====== Exercise passage
WASHINGTON—Starting Aug. 1, providers considered at “high risk” for defrauding state Medicaid programs will undergo a criminal background check that includes fingerprinting.
By March 2016, all of a states' Medicaid and CHIP providers must be ranked as having a limited, moderate or high risk of defrauding the program, the CMS says in a . States must repeat this process at least once every five years.
States will need to use their discretion to rank providers. Only those that pose a high risk will be required to undergo fingerprinting and background checks. The guidance comes roughly four years after the agency released a final rule on the screening, which is one of several provisions in the Affordable Care Act giving HHS new tools to crack down on Medicare and Medicaid fraud. The CMS began conducting fingerprint-based background checks for Medicare providers in August 2014.
Republican lawmakers have remained concerned about the CMS' apparently slow response to Medicaid fraud.
============
====== Extracted entries
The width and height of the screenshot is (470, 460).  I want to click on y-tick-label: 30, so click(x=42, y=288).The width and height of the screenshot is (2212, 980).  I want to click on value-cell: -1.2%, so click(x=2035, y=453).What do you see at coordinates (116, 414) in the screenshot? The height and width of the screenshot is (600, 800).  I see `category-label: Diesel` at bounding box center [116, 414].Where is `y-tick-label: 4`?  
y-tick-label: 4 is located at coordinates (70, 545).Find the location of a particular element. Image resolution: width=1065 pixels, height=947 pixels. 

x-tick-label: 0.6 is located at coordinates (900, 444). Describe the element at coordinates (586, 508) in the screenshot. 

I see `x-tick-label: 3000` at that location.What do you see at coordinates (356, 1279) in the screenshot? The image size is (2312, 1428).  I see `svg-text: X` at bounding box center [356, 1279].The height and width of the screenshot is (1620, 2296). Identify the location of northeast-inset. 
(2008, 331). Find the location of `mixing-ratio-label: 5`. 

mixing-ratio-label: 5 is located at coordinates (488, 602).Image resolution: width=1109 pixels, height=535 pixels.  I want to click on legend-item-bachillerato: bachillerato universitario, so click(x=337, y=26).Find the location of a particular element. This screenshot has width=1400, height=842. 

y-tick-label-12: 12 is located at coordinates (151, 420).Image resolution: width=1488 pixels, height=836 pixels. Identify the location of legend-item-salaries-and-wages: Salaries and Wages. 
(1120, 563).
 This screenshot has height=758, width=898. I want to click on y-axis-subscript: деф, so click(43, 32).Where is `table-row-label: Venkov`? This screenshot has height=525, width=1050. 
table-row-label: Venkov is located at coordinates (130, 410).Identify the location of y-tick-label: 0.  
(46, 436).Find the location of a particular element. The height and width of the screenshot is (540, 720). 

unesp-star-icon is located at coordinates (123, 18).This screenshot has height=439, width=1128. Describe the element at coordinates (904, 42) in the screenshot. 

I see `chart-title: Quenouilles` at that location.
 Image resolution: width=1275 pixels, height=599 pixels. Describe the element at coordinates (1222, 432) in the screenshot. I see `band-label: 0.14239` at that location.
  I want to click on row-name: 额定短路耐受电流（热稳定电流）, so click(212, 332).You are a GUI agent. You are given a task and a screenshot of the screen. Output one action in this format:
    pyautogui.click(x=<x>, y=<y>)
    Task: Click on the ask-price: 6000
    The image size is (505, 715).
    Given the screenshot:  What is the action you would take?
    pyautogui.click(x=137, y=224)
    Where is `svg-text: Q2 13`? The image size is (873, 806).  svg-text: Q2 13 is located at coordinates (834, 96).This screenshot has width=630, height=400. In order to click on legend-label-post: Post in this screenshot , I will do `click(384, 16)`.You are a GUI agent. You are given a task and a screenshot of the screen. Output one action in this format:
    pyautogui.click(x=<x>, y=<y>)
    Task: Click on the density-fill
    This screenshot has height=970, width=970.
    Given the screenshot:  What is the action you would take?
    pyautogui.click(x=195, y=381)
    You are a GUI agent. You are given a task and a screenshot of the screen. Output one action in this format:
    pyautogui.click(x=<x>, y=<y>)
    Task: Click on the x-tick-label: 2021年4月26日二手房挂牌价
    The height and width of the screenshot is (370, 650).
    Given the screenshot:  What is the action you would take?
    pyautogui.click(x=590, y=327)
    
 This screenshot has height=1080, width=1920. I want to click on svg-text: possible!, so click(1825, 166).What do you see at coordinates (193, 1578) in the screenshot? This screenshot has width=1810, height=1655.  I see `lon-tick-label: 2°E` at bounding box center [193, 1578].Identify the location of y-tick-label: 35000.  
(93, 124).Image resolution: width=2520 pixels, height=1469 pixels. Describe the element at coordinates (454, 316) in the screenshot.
============
What you are asked to do |
From the Medicaid provider screening article above, return word for word the passage that begins at "WASHINGTON—Starting Aug. 1, providers" and stops after "in August 2014.".

Solved problem |
WASHINGTON—Starting Aug. 1, providers considered at “high risk” for defrauding state Medicaid programs will undergo a criminal background check that includes fingerprinting.
By March 2016, all of a states' Medicaid and CHIP providers must be ranked as having a limited, moderate or high risk of defrauding the program, the CMS says in a . States must repeat this process at least once every five years.
States will need to use their discretion to rank providers. Only those that pose a high risk will be required to undergo fingerprinting and background checks. The guidance comes roughly four years after the agency released a final rule on the screening, which is one of several provisions in the Affordable Care Act giving HHS new tools to crack down on Medicare and Medicaid fraud. The CMS began conducting fingerprint-based background checks for Medicare providers in August 2014.